My colleagues can show clearly that woodcock migrate by day and night, and whether the moon be full or new, but I still believe in the romance of the woodcock moon. I am still convinced that I see an influx after each full moon from late October on.
Many driven shoots now say ‘no woodcock’ and I would rather this than have them on the list every Saturday. But how about having one day that is more about woodcock than pheasants? I ran across this concept on a Cornish estate a few years ago.
Boxing Day foray
With a dozen syndicate days and a similar number let, it would have been easy to overexploit them, so there was a ‘no woodcock’ rule. But not shooting any all season is a lost opportunity. The answer was to relax the rule on a Boxing Day foray for the syndicate, bringing in odd outside coverts not otherwise shot. The result was a brace or so for everyone to take home and a memorable day. In winter, woodcock do not actually do that much feeding in the woods. They mostly flight out to pastures and worm-rich fields under cover of darkness. In doing this, they often follow flightlines, with bird after bird on the same route. This can present a very exciting prospect, but also offers the chance to overshoot far too easily.
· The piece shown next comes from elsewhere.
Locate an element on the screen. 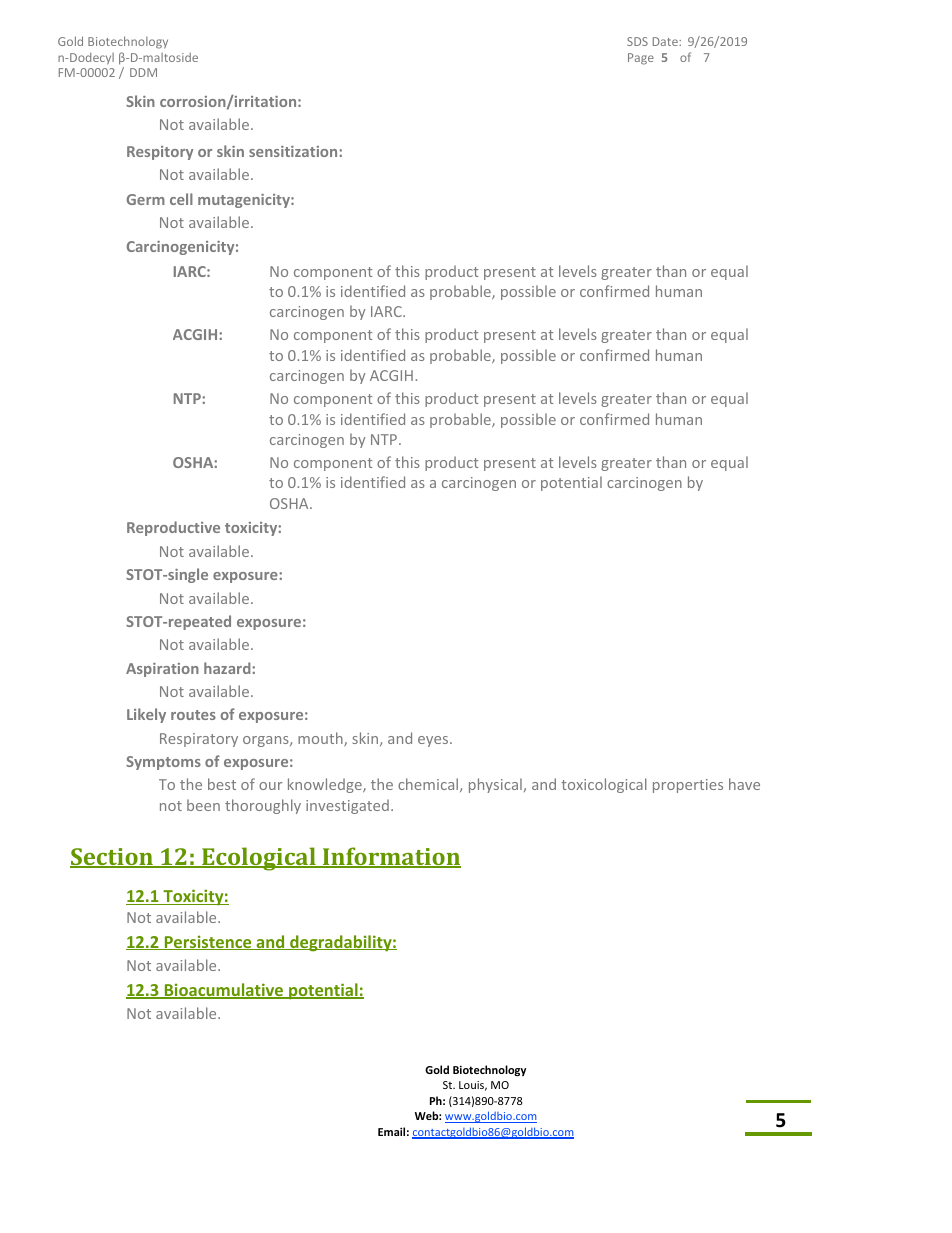  Germ is located at coordinates (146, 199).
As a rule, do not expect to walk-up or drive the same woods as you shoot at flight. My choice is to only flight woods that are impossible to address any other way. Thicket-stage conifers are a prime example but, even then, only go once or at most twice a season.
When I was young, I got permission to try a third go on a very special flightline. I saw rather fewer birds then found that it was decidedly thin the following season.
Many people think that there is precious little you can do to increase your woodcock, but this is not true. If you are reliant on migrants, a predation control programme that you would run for partridges is clearly no help. Woodcock nest on the ground and there is every reason to believe that a fox control programme will help home-breeders. Making your woods hospitable is significant, too. Woodcock like open canopies and scrubby undergrowth in summer and winter, so keeping your woods in good order will make a difference.
A local Forestry Commission wood has an acre patch of hazel that has been coppiced about once every 10 years for the past four decades. Each time, that patch has become a favourite place to find a woodcock for several seasons after being cut.
Woodcock are precious. I love the sport and a winter without a roast woodcock on a thick slice of buttery fried bread is unthinkable. But they are not an endless resource. We must treat them as very special, with respect and restraint. If we do, there is no reason not to take a modest harvest but please do not be greedy.